One of the things I really miss from C# when using Haskell is the dot-syntax for properties and methods. I like dot-syntax for methods for a few reasons

  • Explorability of the language. You type xyz. and the IDE shows you what operations are available on xyz via IntelliSense.
  • Namespace management
    • You can have a method move on one class and another (unrelated) method move on another class and there's no name clash.
    • Haskell folks will point to type classes for this sort of thing. However, that only makes sense if the move is semantically the same for both classes.
    • When all you have is Haskell modules for namespace management, you end up in import qualified land which gets messy fast.

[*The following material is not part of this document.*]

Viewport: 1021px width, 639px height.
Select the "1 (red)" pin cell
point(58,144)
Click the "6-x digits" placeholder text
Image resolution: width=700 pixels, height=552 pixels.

Well, the good news is, GHC is getting dot-syntax for records.

So, can we abuse this new feature to get something like dot-syntax for methods?

Example using Point

Let's define a Point record which has a distance "method" on it:

data Point = Point { x :: Double, y :: Double, distance :: Point -> Double }

And a way to show it:

instance Show Point where
    show p = "Point { x = " ++ show p.x ++ ", y = " ++ show p.y ++ " }"

Now let's define a function to get the distance between two points:

point_distance :: Point -> Point -> Double
point_distance a b = sqrt ((b.x - a.x)^2 + (b.y - a.y)^2)

And finally a constructor for points which takes care of setting up the distance method:

make_point x y =
    let
        base = Point x y (\p -> 0.0)
    in
        Point base.x base.y (\other -> point_distance base other)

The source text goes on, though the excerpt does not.